- Selected excerpt -
Today the story of a few hundred guerrillas fending off the world's mightiest colonial power for almost 80 years is a source of pride on which Maroon identity is based and the defining narrative presented to outsiders.

Doris "Parchi" Parchment, manager of Sunshine Villas in Montego Bay, is one Jamaican who has made many visits to the Accompong Maroons. The Jamaica Tourist Board, which sponsored my trip, was aware that I am an anthropologist with an interest in other cultures and arranged for me to travel to Cockpit Country with Parchment and Nicky Richardson, who acted as my guide for five days.

The route Parchment chose took us up steep tracks that dropped off sharply on the sides. When vehicles came from opposite directions, one had to back up to let the other pass. After some bumpy going, we reached a forbidding limestone landscape of conical hills and yawning basins of deep green vegetation. Pine trees began to appear on the slopes.

Parchment said that in the early 1700s those tracks were just narrow footpaths. In the 1738 campaign, before entering the Cockpit, the British soldiers bivouacked at the Appleton Estates, a great sugar plantation and rum distillery. "It is said that at various points as they were walking up the footpath towards the village, British soldiers would stop to lean against a tree and wipe some sweat off of their brow. Except the tree was a Maroon fighter with hands and feet painted. And when you go to the Maroon celebration on Jan. 6, you will observe that they are dressed in bushes, reminiscent of that time."

Advertisement

Parchment's account of the battle of the Peace Cave, on Jan. 6, 1738, was roughly parallel to that given in the settlement by a village elder.

"The British marched up this hill," she said, "and there were Maroon soldiers lining the entire way. And a man with the abeng horn was placed inside this cave, which they now call the Peace Cave." A stone outside the cave registered the vibration of passing feet. When the last British soldier passed, he blew the horn." The surrounded column was all but wiped out. "At that point the British conceded defeat," Parchment said. The peace treaty of 1739 gave the Maroons the lands on which they now live.

- Provided information -
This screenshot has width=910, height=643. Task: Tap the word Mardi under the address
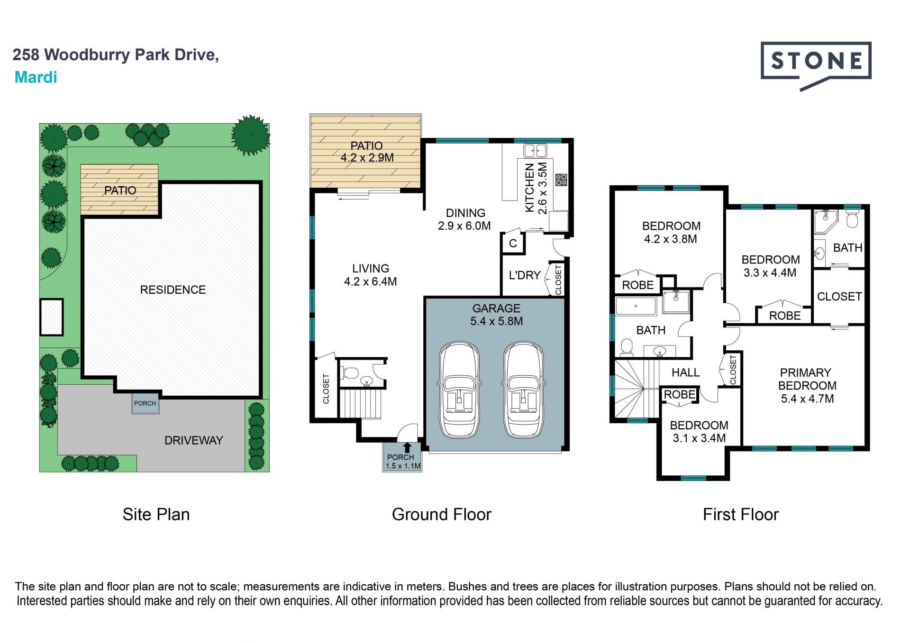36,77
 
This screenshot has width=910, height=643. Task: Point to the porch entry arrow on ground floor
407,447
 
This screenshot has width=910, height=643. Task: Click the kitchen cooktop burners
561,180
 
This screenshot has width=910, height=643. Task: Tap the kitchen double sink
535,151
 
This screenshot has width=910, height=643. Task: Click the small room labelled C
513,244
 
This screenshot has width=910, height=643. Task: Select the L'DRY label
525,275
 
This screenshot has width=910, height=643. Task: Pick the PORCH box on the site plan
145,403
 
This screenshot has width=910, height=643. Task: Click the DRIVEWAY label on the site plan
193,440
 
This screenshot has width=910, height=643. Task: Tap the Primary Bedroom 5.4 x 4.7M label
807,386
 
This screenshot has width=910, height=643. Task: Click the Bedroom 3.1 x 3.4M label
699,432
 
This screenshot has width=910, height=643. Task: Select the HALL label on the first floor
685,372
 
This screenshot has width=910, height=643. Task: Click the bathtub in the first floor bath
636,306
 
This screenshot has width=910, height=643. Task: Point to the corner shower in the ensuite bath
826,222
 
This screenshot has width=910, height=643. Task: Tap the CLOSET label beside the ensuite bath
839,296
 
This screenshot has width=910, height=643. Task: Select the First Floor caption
* * *
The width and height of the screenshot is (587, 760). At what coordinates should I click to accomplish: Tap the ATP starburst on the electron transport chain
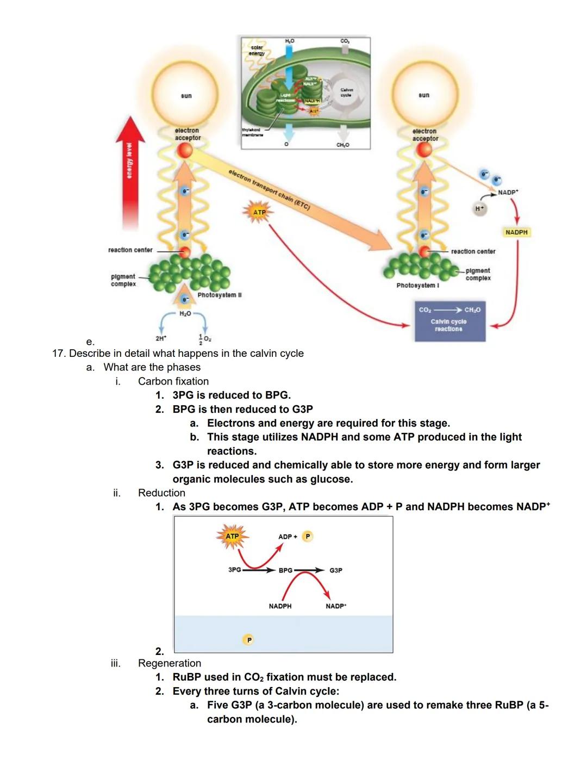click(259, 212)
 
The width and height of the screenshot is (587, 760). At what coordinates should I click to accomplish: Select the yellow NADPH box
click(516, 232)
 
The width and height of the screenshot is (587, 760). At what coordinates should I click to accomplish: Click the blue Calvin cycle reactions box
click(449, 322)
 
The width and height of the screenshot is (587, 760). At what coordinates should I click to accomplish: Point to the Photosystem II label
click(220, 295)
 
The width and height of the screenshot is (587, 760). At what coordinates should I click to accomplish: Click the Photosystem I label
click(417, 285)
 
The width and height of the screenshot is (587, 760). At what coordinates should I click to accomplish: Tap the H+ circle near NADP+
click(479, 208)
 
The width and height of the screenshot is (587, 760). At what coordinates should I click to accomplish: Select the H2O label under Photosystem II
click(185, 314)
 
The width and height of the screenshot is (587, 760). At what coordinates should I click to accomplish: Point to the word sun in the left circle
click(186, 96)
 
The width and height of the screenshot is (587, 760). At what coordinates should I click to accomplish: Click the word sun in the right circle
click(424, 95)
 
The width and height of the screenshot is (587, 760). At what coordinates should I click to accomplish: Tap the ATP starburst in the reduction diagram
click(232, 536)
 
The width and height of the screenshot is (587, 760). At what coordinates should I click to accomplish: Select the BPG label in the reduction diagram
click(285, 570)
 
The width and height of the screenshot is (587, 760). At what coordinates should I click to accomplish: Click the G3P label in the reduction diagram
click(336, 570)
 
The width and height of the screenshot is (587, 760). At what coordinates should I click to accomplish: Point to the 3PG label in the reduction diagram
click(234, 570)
* * *
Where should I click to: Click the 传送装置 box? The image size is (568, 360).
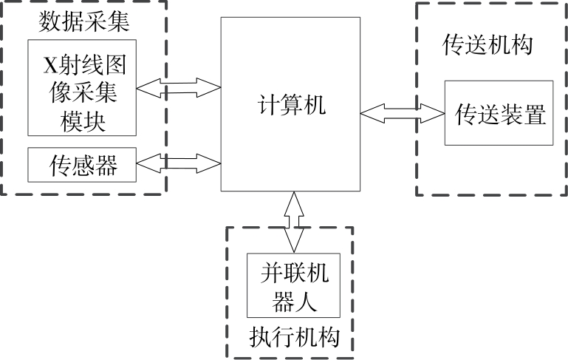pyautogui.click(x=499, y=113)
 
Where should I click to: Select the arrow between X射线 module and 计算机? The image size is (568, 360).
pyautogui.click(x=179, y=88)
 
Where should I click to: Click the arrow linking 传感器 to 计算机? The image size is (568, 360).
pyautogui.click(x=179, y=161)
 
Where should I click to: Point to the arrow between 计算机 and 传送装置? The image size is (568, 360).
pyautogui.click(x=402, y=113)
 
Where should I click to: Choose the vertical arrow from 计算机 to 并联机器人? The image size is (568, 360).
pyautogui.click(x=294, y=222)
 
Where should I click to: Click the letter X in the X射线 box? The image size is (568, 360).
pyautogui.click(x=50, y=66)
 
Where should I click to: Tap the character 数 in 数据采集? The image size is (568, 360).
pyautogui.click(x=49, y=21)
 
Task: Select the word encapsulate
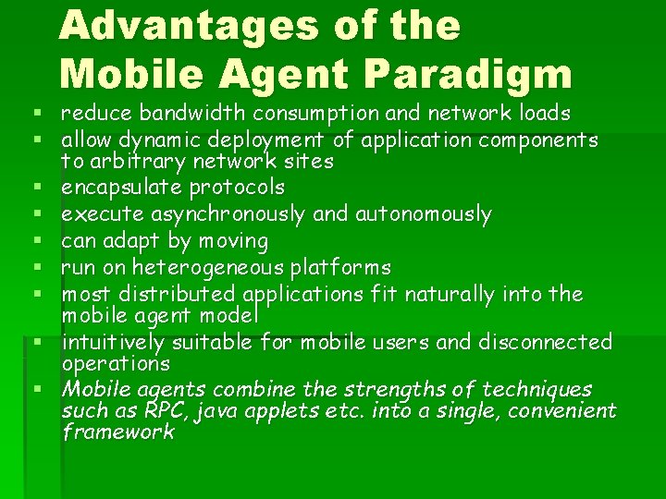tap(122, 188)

- Requirement -
Extend the account of the Accompong Maroons above, beginning with the sentence that follows its final one about the 1739 peace treaty.

- Right answer -
After Parchi greeted her friends, a lean bearded man in a sleeveless undershirt, his hair tucked into a knitted tam, appeared with a knife and a stalk of fresh sugar cane. He peeled the stalk and cut off a section for each of us. Chewing the cane released the sweet juice but resulted in a mouthful of fibers, which I was instructed to discard for the foraging chickens.

After a walking tour of the village, we were treated to lunch under a pole and canvas shelter beside the smoldering cook fire. Roasted breadfruit, yams, and corn, salted fish with onion, were washed down with fresh coconut water (not milk, I was corrected) drunk from the pod. Parchi, regally attired in colorful West African style, was enthroned in an old barber's chair.

Advertisement

The leader of the politically autonomous Maroons, called a colonel, is elected to a five-year term.

Deputy Colonel Rupert Robinson said that the Accompong Maroons have targeted tourism for expansion. "We can cope," he said, "and have the infrastructure now to make them feel at home." An effort clearly had been made to build several tourist-friendly public lavatories in the community, and Robinson said overnight accommodations were available.

Robinson said the Peace Cave, less than a mile from the village, has a crack in it that opens and closes when a certain rock is stepped upon. This enabled Cudjoe, the Maroon military leader, to tell how many British soldiers were passing and when they had passed. The British were ambushed as they rested before the assault on the town, he said. According to Robinson, this defeat convinced the British king, George II, that "enough was enough," and he sent two envoys to hammer out a 15-clause treaty that granted political autonomy in everything except the death penalty.

Robinson said a look at the treaty in the archives in London reveals that a zero is missing from the figure signifying the number of acres the crown ceded to the Maroons. What originally was 15,000 acres is now 1,500. "We ended up with mostly the hilly parts," he said. "Every five or 10 years, the (Jamaican) government sends surveyors. And each time they survey, a piece is wiped off."

Advertisement

Mark Wright took Richardson and me for a walking tour of the community, a service for which he charged $20 per person. (Apparently, some of this fee is used to improve village facilities.) Wright said he is one of the guides trained by Jamaica's Tourism Product Development Board, which designated Accompong as a traditional heritage village. For $400 Wright guides small groups into the mountains for hikes of two or three day's duration.

"Captain Cudjoe is our local hero," he said. "The village is more than 265 years old and bears the name of Cudjo's second brother."

Wright led us to the Kindah tree, where Cudjoe mapped out strategy with his men. "Kindah is an African word meaning that we are family," he said.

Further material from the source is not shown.